Given records ->
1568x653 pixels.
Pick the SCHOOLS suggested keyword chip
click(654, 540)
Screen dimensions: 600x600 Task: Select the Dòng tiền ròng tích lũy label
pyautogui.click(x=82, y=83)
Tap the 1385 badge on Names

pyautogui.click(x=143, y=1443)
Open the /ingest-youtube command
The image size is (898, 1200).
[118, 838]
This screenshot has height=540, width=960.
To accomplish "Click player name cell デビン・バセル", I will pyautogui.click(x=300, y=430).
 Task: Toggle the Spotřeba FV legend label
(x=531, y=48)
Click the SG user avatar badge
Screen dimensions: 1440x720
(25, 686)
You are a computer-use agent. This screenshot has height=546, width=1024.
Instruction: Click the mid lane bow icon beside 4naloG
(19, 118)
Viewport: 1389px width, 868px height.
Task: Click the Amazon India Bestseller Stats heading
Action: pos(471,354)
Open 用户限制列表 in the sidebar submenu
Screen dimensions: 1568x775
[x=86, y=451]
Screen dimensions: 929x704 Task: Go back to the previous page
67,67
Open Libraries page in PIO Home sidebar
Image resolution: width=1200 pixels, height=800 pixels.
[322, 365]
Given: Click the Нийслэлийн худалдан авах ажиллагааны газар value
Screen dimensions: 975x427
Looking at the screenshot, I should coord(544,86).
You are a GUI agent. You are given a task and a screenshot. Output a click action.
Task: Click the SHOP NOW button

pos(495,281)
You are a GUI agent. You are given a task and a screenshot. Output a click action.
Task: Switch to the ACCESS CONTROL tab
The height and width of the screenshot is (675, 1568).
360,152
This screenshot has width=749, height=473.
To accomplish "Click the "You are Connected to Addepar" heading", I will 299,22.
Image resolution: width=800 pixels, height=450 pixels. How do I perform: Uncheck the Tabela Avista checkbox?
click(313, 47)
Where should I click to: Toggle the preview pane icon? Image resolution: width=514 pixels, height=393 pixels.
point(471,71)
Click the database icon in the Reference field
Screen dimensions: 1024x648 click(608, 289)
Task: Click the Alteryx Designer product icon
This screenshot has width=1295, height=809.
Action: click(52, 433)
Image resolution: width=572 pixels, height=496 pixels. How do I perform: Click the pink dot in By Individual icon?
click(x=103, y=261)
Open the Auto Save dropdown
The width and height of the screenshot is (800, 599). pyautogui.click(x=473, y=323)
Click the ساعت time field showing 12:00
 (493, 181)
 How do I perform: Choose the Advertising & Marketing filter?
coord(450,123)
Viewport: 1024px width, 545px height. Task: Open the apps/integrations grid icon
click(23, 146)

What you should do ->
The complete listing above is to be output again exactly.

Problem solution ->
1568x653 pixels.
Pick the SCHOOLS suggested keyword chip
click(654, 540)
Screen dimensions: 600x600 Task: Select the Dòng tiền ròng tích lũy label
pyautogui.click(x=82, y=83)
Tap the 1385 badge on Names

pyautogui.click(x=143, y=1443)
Open the /ingest-youtube command
The image size is (898, 1200).
[118, 838]
This screenshot has height=540, width=960.
To accomplish "Click player name cell デビン・バセル", I will pyautogui.click(x=300, y=430).
 Task: Toggle the Spotřeba FV legend label
(x=531, y=48)
Click the SG user avatar badge
Screen dimensions: 1440x720
(25, 686)
You are a computer-use agent. This screenshot has height=546, width=1024.
Instruction: Click the mid lane bow icon beside 4naloG
(19, 118)
Viewport: 1389px width, 868px height.
Task: Click the Amazon India Bestseller Stats heading
Action: pos(471,354)
Open 用户限制列表 in the sidebar submenu
Screen dimensions: 1568x775
[x=86, y=451]
Screen dimensions: 929x704 Task: Go back to the previous page
67,67
Open Libraries page in PIO Home sidebar
Image resolution: width=1200 pixels, height=800 pixels.
[322, 365]
Given: Click the Нийслэлийн худалдан авах ажиллагааны газар value
Screen dimensions: 975x427
Looking at the screenshot, I should coord(544,86).
You are a GUI agent. You are given a task and a screenshot. Output a click action.
Task: Click the SHOP NOW button

pos(495,281)
You are a GUI agent. You are given a task and a screenshot. Output a click action.
Task: Switch to the ACCESS CONTROL tab
The height and width of the screenshot is (675, 1568).
360,152
This screenshot has width=749, height=473.
To accomplish "Click the "You are Connected to Addepar" heading", I will 299,22.
Image resolution: width=800 pixels, height=450 pixels. How do I perform: Uncheck the Tabela Avista checkbox?
click(313, 47)
Where should I click to: Toggle the preview pane icon? Image resolution: width=514 pixels, height=393 pixels.
point(471,71)
Click the database icon in the Reference field
Screen dimensions: 1024x648 click(608, 289)
Task: Click the Alteryx Designer product icon
This screenshot has width=1295, height=809.
Action: click(52, 433)
Image resolution: width=572 pixels, height=496 pixels. How do I perform: Click the pink dot in By Individual icon?
click(x=103, y=261)
Open the Auto Save dropdown
The width and height of the screenshot is (800, 599). pyautogui.click(x=473, y=323)
Click the ساعت time field showing 12:00
 (493, 181)
 How do I perform: Choose the Advertising & Marketing filter?
coord(450,123)
Viewport: 1024px width, 545px height. Task: Open the apps/integrations grid icon
click(23, 146)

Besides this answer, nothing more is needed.